## [Extract]
╭──
The PHI-ellipse is a unique Fibonacci trading tool that can only be drawn by a computer. PHI-ellipses identify underlying structures of price moves and circumvent price patterns. When a price pattern changes, the shape of the PHI-ellipse circumventing the respective market price pattern changes, too. Nearly all market price moves follow the pattern of a PHI-ellipse. PHI-ellipses are related to the Fibonacci ratio PHI in a similar way as the Fibonacci summation series, as well as corrections and extensions.
Generally speaking, the ratio of major axis a to minor axis b defines the shape of an ellipse. Ellipses are turned into PHI-ellipses in all cases where the ratio of major axis to minor axis ex = (a ÷ b) is a member number of the PHI series. To make PHI-ellipses work as tools for chart analysis, we have applied a (proprietary) transformation to the mathematical formula that describes the shape of the ellipse. We still consider the ratio of major axis a to minor axis b of the ellipse, but in a Fischer-transformed way, in mathematical terms ex = (a ÷ b)*.
╰──
## [Dataset content]
╭──
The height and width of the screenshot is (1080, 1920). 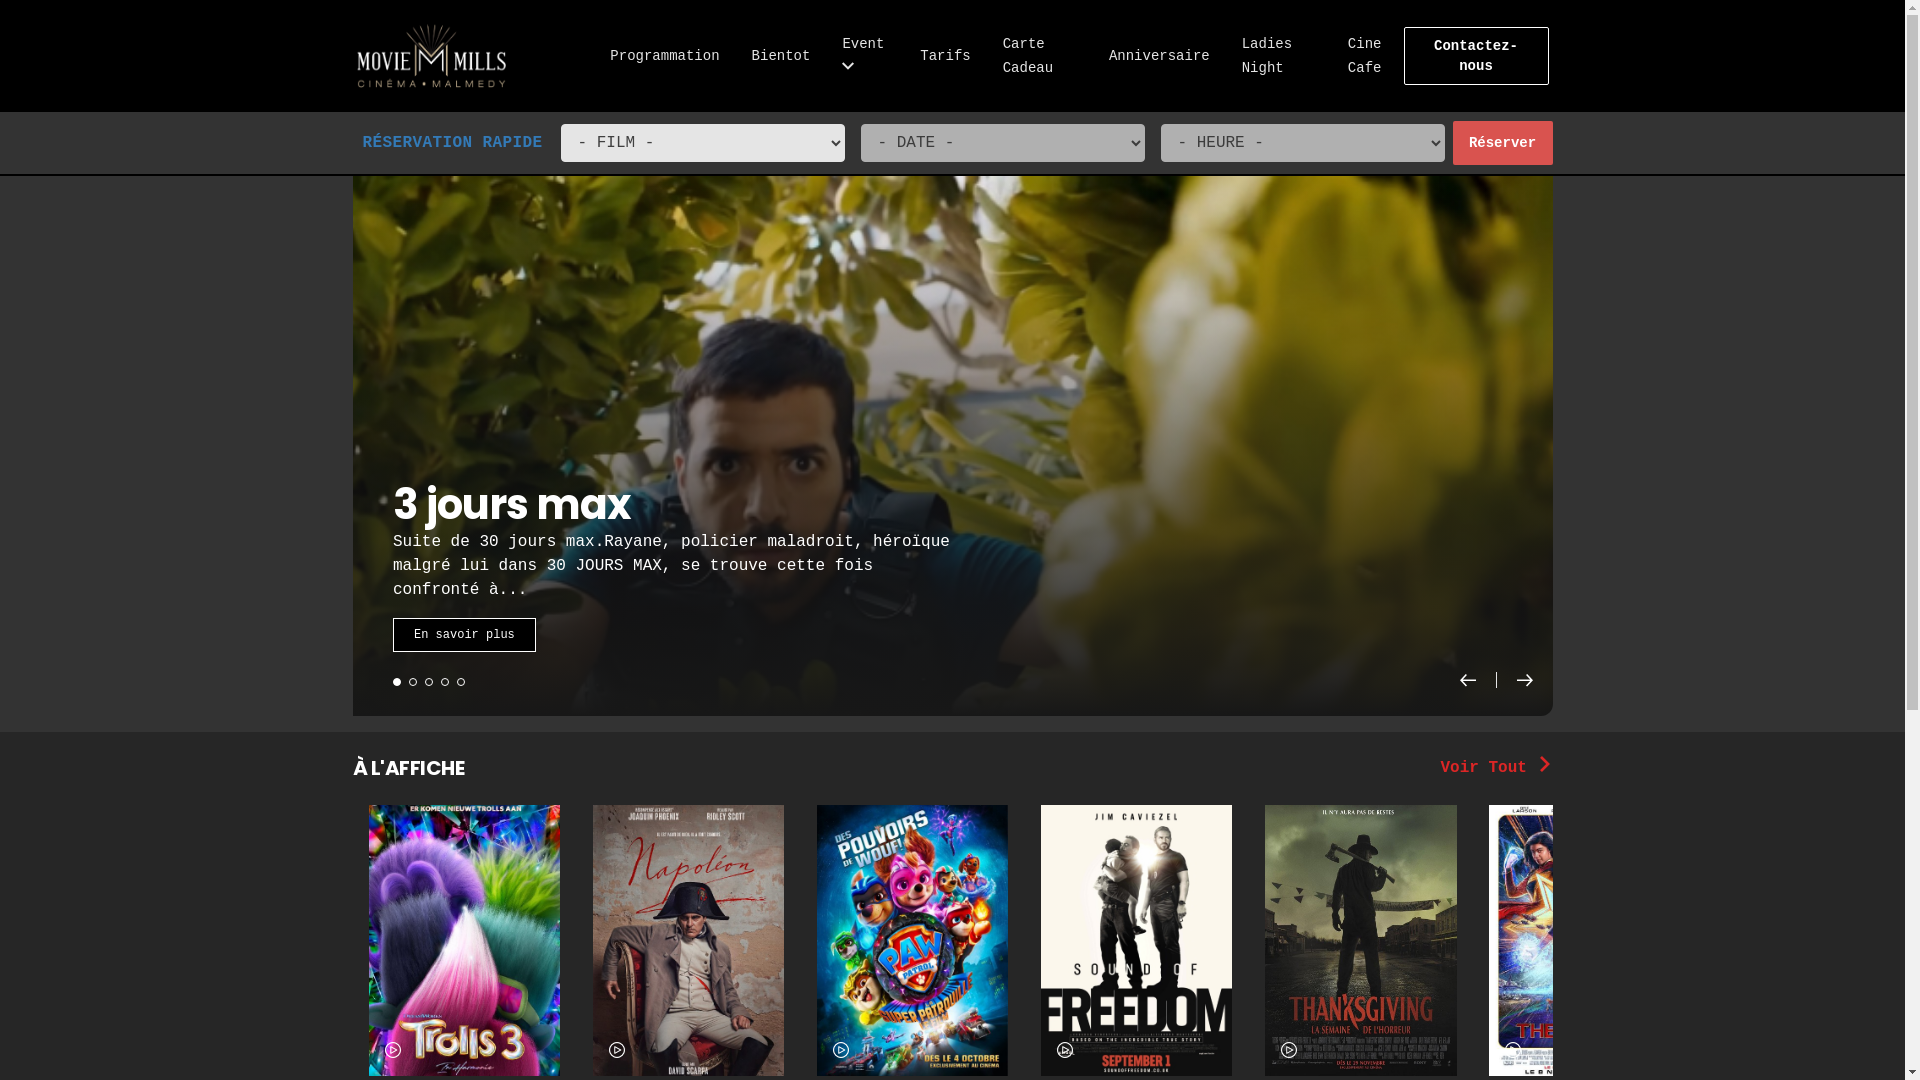 What do you see at coordinates (782, 56) in the screenshot?
I see `Bientot` at bounding box center [782, 56].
╰──
## [Exercise task]
Please answer from the PHI-ellipse text: under what condition does an ellipse become a PHI-ellipse?

## [Worked solution]
When the ratio of its major axis to its minor axis, ex = (a ÷ b), is a member number of the PHI series.